INPUT FOR THIS TASK:
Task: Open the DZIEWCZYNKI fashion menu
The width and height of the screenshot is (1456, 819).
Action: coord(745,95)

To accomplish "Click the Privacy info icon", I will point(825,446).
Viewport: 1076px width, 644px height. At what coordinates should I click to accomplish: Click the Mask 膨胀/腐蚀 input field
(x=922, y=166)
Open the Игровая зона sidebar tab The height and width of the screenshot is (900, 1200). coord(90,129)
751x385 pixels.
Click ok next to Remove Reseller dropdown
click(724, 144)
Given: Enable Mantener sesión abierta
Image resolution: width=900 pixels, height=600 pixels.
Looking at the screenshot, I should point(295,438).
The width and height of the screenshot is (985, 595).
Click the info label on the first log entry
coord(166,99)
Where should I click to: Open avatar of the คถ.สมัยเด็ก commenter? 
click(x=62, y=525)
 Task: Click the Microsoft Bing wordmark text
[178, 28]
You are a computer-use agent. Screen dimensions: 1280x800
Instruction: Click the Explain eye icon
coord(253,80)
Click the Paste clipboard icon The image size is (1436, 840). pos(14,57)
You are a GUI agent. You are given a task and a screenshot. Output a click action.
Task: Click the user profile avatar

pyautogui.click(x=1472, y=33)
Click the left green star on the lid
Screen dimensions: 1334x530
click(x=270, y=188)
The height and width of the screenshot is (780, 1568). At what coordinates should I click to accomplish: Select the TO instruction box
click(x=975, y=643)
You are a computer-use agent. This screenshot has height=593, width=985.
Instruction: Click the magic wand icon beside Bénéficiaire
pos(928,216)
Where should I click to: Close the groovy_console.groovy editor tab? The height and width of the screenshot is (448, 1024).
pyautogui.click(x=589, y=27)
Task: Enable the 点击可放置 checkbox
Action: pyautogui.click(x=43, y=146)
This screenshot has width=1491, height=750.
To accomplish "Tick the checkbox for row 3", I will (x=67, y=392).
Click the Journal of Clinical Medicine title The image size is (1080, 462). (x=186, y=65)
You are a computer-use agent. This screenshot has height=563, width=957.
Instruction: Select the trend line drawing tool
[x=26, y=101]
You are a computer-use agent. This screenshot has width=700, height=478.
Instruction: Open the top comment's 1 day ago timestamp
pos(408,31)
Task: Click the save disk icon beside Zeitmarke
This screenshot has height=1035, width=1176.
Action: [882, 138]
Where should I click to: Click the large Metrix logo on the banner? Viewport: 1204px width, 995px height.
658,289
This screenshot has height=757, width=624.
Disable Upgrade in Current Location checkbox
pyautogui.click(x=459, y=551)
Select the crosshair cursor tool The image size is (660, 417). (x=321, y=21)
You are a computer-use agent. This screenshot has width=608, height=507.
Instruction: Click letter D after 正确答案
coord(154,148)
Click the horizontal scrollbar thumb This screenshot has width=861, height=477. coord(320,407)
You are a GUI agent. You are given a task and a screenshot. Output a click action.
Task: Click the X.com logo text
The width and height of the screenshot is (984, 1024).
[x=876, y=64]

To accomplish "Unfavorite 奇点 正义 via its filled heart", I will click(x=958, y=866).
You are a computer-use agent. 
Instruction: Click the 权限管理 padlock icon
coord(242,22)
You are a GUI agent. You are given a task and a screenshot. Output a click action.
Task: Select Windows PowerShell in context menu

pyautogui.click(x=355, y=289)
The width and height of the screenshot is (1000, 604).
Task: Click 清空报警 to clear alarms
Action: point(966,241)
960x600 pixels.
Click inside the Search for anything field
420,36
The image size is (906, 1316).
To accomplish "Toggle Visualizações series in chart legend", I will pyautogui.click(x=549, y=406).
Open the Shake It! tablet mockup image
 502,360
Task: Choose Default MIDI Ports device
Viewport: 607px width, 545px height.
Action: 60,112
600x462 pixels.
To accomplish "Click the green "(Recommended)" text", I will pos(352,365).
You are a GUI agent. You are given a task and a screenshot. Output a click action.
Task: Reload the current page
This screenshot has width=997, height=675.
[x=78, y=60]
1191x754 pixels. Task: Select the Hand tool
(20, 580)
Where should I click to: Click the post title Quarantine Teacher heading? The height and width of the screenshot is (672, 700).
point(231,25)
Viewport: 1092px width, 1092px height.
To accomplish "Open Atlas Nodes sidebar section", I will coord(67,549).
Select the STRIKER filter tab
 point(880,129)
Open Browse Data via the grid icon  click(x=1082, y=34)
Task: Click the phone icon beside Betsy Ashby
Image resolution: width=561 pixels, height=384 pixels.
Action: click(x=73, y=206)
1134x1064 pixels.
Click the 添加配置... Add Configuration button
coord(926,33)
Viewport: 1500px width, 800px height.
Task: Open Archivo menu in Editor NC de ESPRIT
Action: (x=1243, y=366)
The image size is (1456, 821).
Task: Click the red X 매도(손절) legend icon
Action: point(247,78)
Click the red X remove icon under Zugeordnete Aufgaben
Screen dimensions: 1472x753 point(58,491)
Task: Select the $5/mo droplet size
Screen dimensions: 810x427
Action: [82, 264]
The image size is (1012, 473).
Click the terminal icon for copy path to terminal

TO DO: Each entry above is to be returned exactly as given.

ANSWER FOR THE TASK:
Task: Open the DZIEWCZYNKI fashion menu
The width and height of the screenshot is (1456, 819).
Action: coord(745,95)

To accomplish "Click the Privacy info icon", I will point(825,446).
Viewport: 1076px width, 644px height. At what coordinates should I click to accomplish: Click the Mask 膨胀/腐蚀 input field
(x=922, y=166)
Open the Игровая зона sidebar tab The height and width of the screenshot is (900, 1200). coord(90,129)
751x385 pixels.
Click ok next to Remove Reseller dropdown
click(724, 144)
Given: Enable Mantener sesión abierta
Image resolution: width=900 pixels, height=600 pixels.
Looking at the screenshot, I should point(295,438).
The width and height of the screenshot is (985, 595).
Click the info label on the first log entry
coord(166,99)
Where should I click to: Open avatar of the คถ.สมัยเด็ก commenter? 
click(x=62, y=525)
 Task: Click the Microsoft Bing wordmark text
[178, 28]
You are a computer-use agent. Screen dimensions: 1280x800
Instruction: Click the Explain eye icon
coord(253,80)
Click the Paste clipboard icon The image size is (1436, 840). pos(14,57)
You are a GUI agent. You are given a task and a screenshot. Output a click action.
Task: Click the user profile avatar

pyautogui.click(x=1472, y=33)
Click the left green star on the lid
Screen dimensions: 1334x530
click(x=270, y=188)
The height and width of the screenshot is (780, 1568). At what coordinates should I click to accomplish: Select the TO instruction box
click(x=975, y=643)
You are a computer-use agent. This screenshot has height=593, width=985.
Instruction: Click the magic wand icon beside Bénéficiaire
pos(928,216)
Where should I click to: Close the groovy_console.groovy editor tab? The height and width of the screenshot is (448, 1024).
pyautogui.click(x=589, y=27)
Task: Enable the 点击可放置 checkbox
Action: pyautogui.click(x=43, y=146)
This screenshot has width=1491, height=750.
To accomplish "Tick the checkbox for row 3", I will (x=67, y=392).
Click the Journal of Clinical Medicine title The image size is (1080, 462). (x=186, y=65)
You are a computer-use agent. This screenshot has height=563, width=957.
Instruction: Select the trend line drawing tool
[x=26, y=101]
You are a computer-use agent. This screenshot has width=700, height=478.
Instruction: Open the top comment's 1 day ago timestamp
pos(408,31)
Task: Click the save disk icon beside Zeitmarke
This screenshot has height=1035, width=1176.
Action: [882, 138]
Where should I click to: Click the large Metrix logo on the banner? Viewport: 1204px width, 995px height.
658,289
This screenshot has height=757, width=624.
Disable Upgrade in Current Location checkbox
pyautogui.click(x=459, y=551)
Select the crosshair cursor tool The image size is (660, 417). (x=321, y=21)
You are a computer-use agent. This screenshot has width=608, height=507.
Instruction: Click letter D after 正确答案
coord(154,148)
Click the horizontal scrollbar thumb This screenshot has width=861, height=477. coord(320,407)
You are a GUI agent. You are given a task and a screenshot. Output a click action.
Task: Click the X.com logo text
The width and height of the screenshot is (984, 1024).
[x=876, y=64]

To accomplish "Unfavorite 奇点 正义 via its filled heart", I will click(x=958, y=866).
You are a computer-use agent. 
Instruction: Click the 权限管理 padlock icon
coord(242,22)
You are a GUI agent. You are given a task and a screenshot. Output a click action.
Task: Select Windows PowerShell in context menu

pyautogui.click(x=355, y=289)
The width and height of the screenshot is (1000, 604).
Task: Click 清空报警 to clear alarms
Action: point(966,241)
960x600 pixels.
Click inside the Search for anything field
420,36
The image size is (906, 1316).
To accomplish "Toggle Visualizações series in chart legend", I will pyautogui.click(x=549, y=406).
Open the Shake It! tablet mockup image
 502,360
Task: Choose Default MIDI Ports device
Viewport: 607px width, 545px height.
Action: 60,112
600x462 pixels.
To accomplish "Click the green "(Recommended)" text", I will pos(352,365).
You are a GUI agent. You are given a task and a screenshot. Output a click action.
Task: Reload the current page
This screenshot has width=997, height=675.
[x=78, y=60]
1191x754 pixels. Task: Select the Hand tool
(20, 580)
Where should I click to: Click the post title Quarantine Teacher heading? The height and width of the screenshot is (672, 700).
point(231,25)
Viewport: 1092px width, 1092px height.
To accomplish "Open Atlas Nodes sidebar section", I will coord(67,549).
Select the STRIKER filter tab
 point(880,129)
Open Browse Data via the grid icon  click(x=1082, y=34)
Task: Click the phone icon beside Betsy Ashby
Image resolution: width=561 pixels, height=384 pixels.
Action: click(x=73, y=206)
1134x1064 pixels.
Click the 添加配置... Add Configuration button
coord(926,33)
Viewport: 1500px width, 800px height.
Task: Open Archivo menu in Editor NC de ESPRIT
Action: (x=1243, y=366)
The image size is (1456, 821).
Task: Click the red X 매도(손절) legend icon
Action: point(247,78)
Click the red X remove icon under Zugeordnete Aufgaben
Screen dimensions: 1472x753 point(58,491)
Task: Select the $5/mo droplet size
Screen dimensions: 810x427
Action: [82, 264]
The image size is (1012, 473).
Click the terminal icon for copy path to terminal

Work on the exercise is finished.